## Aim of the exercise:
Set down all the entries again, word for word.

## Dataset excerpts:
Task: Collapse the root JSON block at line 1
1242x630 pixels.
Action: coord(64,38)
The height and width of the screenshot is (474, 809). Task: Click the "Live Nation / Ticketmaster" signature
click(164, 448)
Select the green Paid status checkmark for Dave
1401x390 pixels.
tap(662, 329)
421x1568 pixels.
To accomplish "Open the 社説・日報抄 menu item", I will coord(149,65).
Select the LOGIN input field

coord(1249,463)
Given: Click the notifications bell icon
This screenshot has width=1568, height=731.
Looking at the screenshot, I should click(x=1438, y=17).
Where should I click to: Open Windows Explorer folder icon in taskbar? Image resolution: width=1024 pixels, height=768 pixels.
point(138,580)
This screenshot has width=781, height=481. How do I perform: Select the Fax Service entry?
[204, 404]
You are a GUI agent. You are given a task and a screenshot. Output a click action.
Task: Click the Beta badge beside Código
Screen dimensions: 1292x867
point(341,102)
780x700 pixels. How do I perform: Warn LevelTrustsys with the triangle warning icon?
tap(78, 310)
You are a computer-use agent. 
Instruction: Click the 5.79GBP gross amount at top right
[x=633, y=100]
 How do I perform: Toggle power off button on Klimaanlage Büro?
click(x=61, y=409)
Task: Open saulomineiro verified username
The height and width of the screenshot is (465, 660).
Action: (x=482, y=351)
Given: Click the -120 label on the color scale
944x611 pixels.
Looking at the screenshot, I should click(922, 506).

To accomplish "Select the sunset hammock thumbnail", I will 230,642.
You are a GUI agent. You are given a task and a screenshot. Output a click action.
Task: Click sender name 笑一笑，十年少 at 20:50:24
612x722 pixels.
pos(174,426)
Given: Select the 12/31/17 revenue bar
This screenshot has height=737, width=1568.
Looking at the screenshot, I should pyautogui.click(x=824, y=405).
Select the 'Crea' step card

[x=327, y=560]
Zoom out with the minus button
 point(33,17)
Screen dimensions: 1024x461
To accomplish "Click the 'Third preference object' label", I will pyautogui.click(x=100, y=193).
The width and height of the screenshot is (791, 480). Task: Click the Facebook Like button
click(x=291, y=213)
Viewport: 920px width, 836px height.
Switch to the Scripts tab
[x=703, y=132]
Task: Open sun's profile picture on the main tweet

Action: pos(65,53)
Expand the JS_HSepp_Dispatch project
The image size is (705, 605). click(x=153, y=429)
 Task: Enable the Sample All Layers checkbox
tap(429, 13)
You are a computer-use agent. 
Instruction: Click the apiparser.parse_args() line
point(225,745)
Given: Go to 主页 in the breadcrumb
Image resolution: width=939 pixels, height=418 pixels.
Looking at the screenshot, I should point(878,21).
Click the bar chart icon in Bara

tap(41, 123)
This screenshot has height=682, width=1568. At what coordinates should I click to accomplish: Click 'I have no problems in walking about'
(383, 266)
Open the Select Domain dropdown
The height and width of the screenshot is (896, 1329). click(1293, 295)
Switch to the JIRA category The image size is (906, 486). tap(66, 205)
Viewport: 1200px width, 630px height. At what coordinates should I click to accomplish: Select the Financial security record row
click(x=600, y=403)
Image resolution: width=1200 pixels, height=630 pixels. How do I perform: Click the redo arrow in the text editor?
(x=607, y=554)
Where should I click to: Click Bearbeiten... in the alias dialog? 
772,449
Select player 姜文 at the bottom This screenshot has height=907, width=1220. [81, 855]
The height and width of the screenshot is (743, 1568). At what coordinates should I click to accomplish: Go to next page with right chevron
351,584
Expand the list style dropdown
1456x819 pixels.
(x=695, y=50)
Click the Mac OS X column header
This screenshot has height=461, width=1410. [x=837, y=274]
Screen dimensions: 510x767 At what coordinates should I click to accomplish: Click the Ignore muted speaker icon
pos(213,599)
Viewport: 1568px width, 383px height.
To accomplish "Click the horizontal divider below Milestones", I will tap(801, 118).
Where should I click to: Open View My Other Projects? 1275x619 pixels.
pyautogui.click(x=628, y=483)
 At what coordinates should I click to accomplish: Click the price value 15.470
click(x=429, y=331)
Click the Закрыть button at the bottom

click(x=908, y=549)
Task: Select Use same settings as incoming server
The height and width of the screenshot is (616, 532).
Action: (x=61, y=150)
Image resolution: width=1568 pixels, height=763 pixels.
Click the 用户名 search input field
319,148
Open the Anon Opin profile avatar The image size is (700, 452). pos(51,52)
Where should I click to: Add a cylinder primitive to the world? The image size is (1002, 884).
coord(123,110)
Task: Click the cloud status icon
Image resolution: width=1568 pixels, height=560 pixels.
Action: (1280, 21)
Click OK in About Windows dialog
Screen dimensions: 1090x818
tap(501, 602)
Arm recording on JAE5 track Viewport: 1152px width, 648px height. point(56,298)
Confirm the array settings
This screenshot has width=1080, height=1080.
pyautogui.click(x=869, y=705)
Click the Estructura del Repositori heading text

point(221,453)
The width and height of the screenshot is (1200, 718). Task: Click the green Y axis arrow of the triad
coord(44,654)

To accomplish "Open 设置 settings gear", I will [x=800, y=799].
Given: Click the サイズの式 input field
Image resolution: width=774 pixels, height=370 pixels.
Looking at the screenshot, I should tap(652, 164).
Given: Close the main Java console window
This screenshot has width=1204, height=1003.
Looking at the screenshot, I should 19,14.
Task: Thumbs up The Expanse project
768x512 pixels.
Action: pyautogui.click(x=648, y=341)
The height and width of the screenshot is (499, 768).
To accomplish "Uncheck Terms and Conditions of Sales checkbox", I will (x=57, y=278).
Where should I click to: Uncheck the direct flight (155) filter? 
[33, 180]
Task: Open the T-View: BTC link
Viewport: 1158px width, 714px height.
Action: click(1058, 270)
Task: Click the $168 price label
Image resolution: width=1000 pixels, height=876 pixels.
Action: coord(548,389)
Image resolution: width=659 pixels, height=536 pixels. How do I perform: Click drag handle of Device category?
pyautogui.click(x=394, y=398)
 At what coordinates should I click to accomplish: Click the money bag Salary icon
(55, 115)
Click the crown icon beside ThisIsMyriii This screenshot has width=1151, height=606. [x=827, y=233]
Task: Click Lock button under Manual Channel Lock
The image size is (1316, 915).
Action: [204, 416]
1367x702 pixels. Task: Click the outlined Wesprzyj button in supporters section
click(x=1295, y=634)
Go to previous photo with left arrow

## Response to this task:
Task: Collapse the root JSON block at line 1
1242x630 pixels.
Action: coord(64,38)
The height and width of the screenshot is (474, 809). Task: Click the "Live Nation / Ticketmaster" signature
click(164, 448)
Select the green Paid status checkmark for Dave
1401x390 pixels.
tap(662, 329)
421x1568 pixels.
To accomplish "Open the 社説・日報抄 menu item", I will coord(149,65).
Select the LOGIN input field

coord(1249,463)
Given: Click the notifications bell icon
This screenshot has width=1568, height=731.
Looking at the screenshot, I should click(x=1438, y=17).
Where should I click to: Open Windows Explorer folder icon in taskbar? Image resolution: width=1024 pixels, height=768 pixels.
point(138,580)
This screenshot has width=781, height=481. How do I perform: Select the Fax Service entry?
[204, 404]
You are a GUI agent. You are given a task and a screenshot. Output a click action.
Task: Click the Beta badge beside Código
Screen dimensions: 1292x867
point(341,102)
780x700 pixels. How do I perform: Warn LevelTrustsys with the triangle warning icon?
tap(78, 310)
You are a computer-use agent. 
Instruction: Click the 5.79GBP gross amount at top right
[x=633, y=100]
 How do I perform: Toggle power off button on Klimaanlage Büro?
click(x=61, y=409)
Task: Open saulomineiro verified username
The height and width of the screenshot is (465, 660).
Action: (x=482, y=351)
Given: Click the -120 label on the color scale
944x611 pixels.
Looking at the screenshot, I should click(922, 506).

To accomplish "Select the sunset hammock thumbnail", I will 230,642.
You are a GUI agent. You are given a task and a screenshot. Output a click action.
Task: Click sender name 笑一笑，十年少 at 20:50:24
612x722 pixels.
pos(174,426)
Given: Select the 12/31/17 revenue bar
This screenshot has height=737, width=1568.
Looking at the screenshot, I should pyautogui.click(x=824, y=405).
Select the 'Crea' step card

[x=327, y=560]
Zoom out with the minus button
 point(33,17)
Screen dimensions: 1024x461
To accomplish "Click the 'Third preference object' label", I will pyautogui.click(x=100, y=193).
The width and height of the screenshot is (791, 480). Task: Click the Facebook Like button
click(x=291, y=213)
Viewport: 920px width, 836px height.
Switch to the Scripts tab
[x=703, y=132]
Task: Open sun's profile picture on the main tweet

Action: pos(65,53)
Expand the JS_HSepp_Dispatch project
The image size is (705, 605). click(x=153, y=429)
 Task: Enable the Sample All Layers checkbox
tap(429, 13)
You are a computer-use agent. 
Instruction: Click the apiparser.parse_args() line
point(225,745)
Given: Go to 主页 in the breadcrumb
Image resolution: width=939 pixels, height=418 pixels.
Looking at the screenshot, I should point(878,21).
Click the bar chart icon in Bara

tap(41, 123)
This screenshot has height=682, width=1568. At what coordinates should I click to accomplish: Click 'I have no problems in walking about'
(383, 266)
Open the Select Domain dropdown
The height and width of the screenshot is (896, 1329). click(1293, 295)
Switch to the JIRA category The image size is (906, 486). tap(66, 205)
Viewport: 1200px width, 630px height. At what coordinates should I click to accomplish: Select the Financial security record row
click(x=600, y=403)
Image resolution: width=1200 pixels, height=630 pixels. How do I perform: Click the redo arrow in the text editor?
(x=607, y=554)
Where should I click to: Click Bearbeiten... in the alias dialog? 
772,449
Select player 姜文 at the bottom This screenshot has height=907, width=1220. [81, 855]
The height and width of the screenshot is (743, 1568). At what coordinates should I click to accomplish: Go to next page with right chevron
351,584
Expand the list style dropdown
1456x819 pixels.
(x=695, y=50)
Click the Mac OS X column header
This screenshot has height=461, width=1410. [x=837, y=274]
Screen dimensions: 510x767 At what coordinates should I click to accomplish: Click the Ignore muted speaker icon
pos(213,599)
Viewport: 1568px width, 383px height.
To accomplish "Click the horizontal divider below Milestones", I will tap(801, 118).
Where should I click to: Open View My Other Projects? 1275x619 pixels.
pyautogui.click(x=628, y=483)
 At what coordinates should I click to accomplish: Click the price value 15.470
click(x=429, y=331)
Click the Закрыть button at the bottom

click(x=908, y=549)
Task: Select Use same settings as incoming server
The height and width of the screenshot is (616, 532).
Action: (x=61, y=150)
Image resolution: width=1568 pixels, height=763 pixels.
Click the 用户名 search input field
319,148
Open the Anon Opin profile avatar The image size is (700, 452). pos(51,52)
Where should I click to: Add a cylinder primitive to the world? The image size is (1002, 884).
coord(123,110)
Task: Click the cloud status icon
Image resolution: width=1568 pixels, height=560 pixels.
Action: (1280, 21)
Click OK in About Windows dialog
Screen dimensions: 1090x818
tap(501, 602)
Arm recording on JAE5 track Viewport: 1152px width, 648px height. point(56,298)
Confirm the array settings
This screenshot has width=1080, height=1080.
pyautogui.click(x=869, y=705)
Click the Estructura del Repositori heading text

point(221,453)
The width and height of the screenshot is (1200, 718). Task: Click the green Y axis arrow of the triad
coord(44,654)

To accomplish "Open 设置 settings gear", I will [x=800, y=799].
Given: Click the サイズの式 input field
Image resolution: width=774 pixels, height=370 pixels.
Looking at the screenshot, I should tap(652, 164).
Given: Close the main Java console window
This screenshot has width=1204, height=1003.
Looking at the screenshot, I should 19,14.
Task: Thumbs up The Expanse project
768x512 pixels.
Action: pyautogui.click(x=648, y=341)
The height and width of the screenshot is (499, 768).
To accomplish "Uncheck Terms and Conditions of Sales checkbox", I will (x=57, y=278).
Where should I click to: Uncheck the direct flight (155) filter? 
[33, 180]
Task: Open the T-View: BTC link
Viewport: 1158px width, 714px height.
Action: click(1058, 270)
Task: Click the $168 price label
Image resolution: width=1000 pixels, height=876 pixels.
Action: coord(548,389)
Image resolution: width=659 pixels, height=536 pixels. How do I perform: Click drag handle of Device category?
pyautogui.click(x=394, y=398)
 At what coordinates should I click to accomplish: Click the money bag Salary icon
(55, 115)
Click the crown icon beside ThisIsMyriii This screenshot has width=1151, height=606. [x=827, y=233]
Task: Click Lock button under Manual Channel Lock
The image size is (1316, 915).
Action: [204, 416]
1367x702 pixels. Task: Click the outlined Wesprzyj button in supporters section
click(x=1295, y=634)
Go to previous photo with left arrow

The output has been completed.